**** Dataset entries ****
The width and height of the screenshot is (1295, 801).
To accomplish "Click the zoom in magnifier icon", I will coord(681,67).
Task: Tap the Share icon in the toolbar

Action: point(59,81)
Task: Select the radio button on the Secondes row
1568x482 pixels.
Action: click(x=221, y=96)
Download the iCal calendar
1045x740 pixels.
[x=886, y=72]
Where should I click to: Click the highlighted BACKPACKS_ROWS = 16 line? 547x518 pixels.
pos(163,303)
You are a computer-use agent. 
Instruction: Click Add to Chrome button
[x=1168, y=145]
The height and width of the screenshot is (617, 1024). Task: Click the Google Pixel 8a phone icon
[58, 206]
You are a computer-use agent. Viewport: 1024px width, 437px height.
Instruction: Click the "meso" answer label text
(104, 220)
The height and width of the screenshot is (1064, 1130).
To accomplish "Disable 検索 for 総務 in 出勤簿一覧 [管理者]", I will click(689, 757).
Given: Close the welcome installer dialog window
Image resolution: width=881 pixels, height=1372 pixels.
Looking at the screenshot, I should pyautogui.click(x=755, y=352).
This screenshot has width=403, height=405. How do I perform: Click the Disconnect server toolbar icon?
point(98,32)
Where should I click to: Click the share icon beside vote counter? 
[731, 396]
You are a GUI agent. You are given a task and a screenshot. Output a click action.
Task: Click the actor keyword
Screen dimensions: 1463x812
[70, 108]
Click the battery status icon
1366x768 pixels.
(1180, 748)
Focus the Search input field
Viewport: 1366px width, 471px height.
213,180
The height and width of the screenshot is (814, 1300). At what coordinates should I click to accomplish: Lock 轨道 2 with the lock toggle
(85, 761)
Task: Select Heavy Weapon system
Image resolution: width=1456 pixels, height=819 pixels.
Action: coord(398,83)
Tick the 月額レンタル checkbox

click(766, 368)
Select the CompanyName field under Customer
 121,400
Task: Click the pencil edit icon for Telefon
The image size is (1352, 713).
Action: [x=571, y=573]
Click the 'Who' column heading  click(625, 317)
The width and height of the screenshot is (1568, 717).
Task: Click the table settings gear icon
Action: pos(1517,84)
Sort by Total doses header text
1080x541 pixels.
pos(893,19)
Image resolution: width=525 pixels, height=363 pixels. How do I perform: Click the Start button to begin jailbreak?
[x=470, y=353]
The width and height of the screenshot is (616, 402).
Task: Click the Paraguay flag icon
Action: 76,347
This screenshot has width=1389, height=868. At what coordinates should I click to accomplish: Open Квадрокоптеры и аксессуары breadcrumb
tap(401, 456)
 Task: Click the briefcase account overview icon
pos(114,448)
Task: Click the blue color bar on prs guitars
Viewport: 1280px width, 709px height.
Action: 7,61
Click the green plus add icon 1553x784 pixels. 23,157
****
**About this task:** Retype exactly the line with "The height and width of the screenshot is (1064, 1130)." and each line after it until the records end, and include no other line.

**Exercise answer:**
The height and width of the screenshot is (1064, 1130).
To accomplish "Disable 検索 for 総務 in 出勤簿一覧 [管理者]", I will click(689, 757).
Given: Close the welcome installer dialog window
Image resolution: width=881 pixels, height=1372 pixels.
Looking at the screenshot, I should pyautogui.click(x=755, y=352).
This screenshot has width=403, height=405. How do I perform: Click the Disconnect server toolbar icon?
point(98,32)
Where should I click to: Click the share icon beside vote counter? 
[731, 396]
You are a GUI agent. You are given a task and a screenshot. Output a click action.
Task: Click the actor keyword
Screen dimensions: 1463x812
[70, 108]
Click the battery status icon
1366x768 pixels.
(1180, 748)
Focus the Search input field
Viewport: 1366px width, 471px height.
213,180
The height and width of the screenshot is (814, 1300). At what coordinates should I click to accomplish: Lock 轨道 2 with the lock toggle
(85, 761)
Task: Select Heavy Weapon system
Image resolution: width=1456 pixels, height=819 pixels.
Action: coord(398,83)
Tick the 月額レンタル checkbox

click(766, 368)
Select the CompanyName field under Customer
 121,400
Task: Click the pencil edit icon for Telefon
The image size is (1352, 713).
Action: [x=571, y=573]
Click the 'Who' column heading  click(625, 317)
The width and height of the screenshot is (1568, 717).
Task: Click the table settings gear icon
Action: pos(1517,84)
Sort by Total doses header text
1080x541 pixels.
pos(893,19)
Image resolution: width=525 pixels, height=363 pixels. How do I perform: Click the Start button to begin jailbreak?
[x=470, y=353]
The width and height of the screenshot is (616, 402).
Task: Click the Paraguay flag icon
Action: 76,347
This screenshot has width=1389, height=868. At what coordinates should I click to accomplish: Open Квадрокоптеры и аксессуары breadcrumb
tap(401, 456)
 Task: Click the briefcase account overview icon
pos(114,448)
Task: Click the blue color bar on prs guitars
Viewport: 1280px width, 709px height.
Action: 7,61
Click the green plus add icon 1553x784 pixels. 23,157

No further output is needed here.